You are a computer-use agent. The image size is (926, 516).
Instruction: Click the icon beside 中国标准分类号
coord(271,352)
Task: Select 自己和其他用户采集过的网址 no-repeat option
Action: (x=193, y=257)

=======

The data above should be returned in full, exactly as written.

- Result for this task
You are a computer-use agent. The image size is (926, 516).
Instruction: Click the icon beside 中国标准分类号
coord(271,352)
Task: Select 自己和其他用户采集过的网址 no-repeat option
Action: (x=193, y=257)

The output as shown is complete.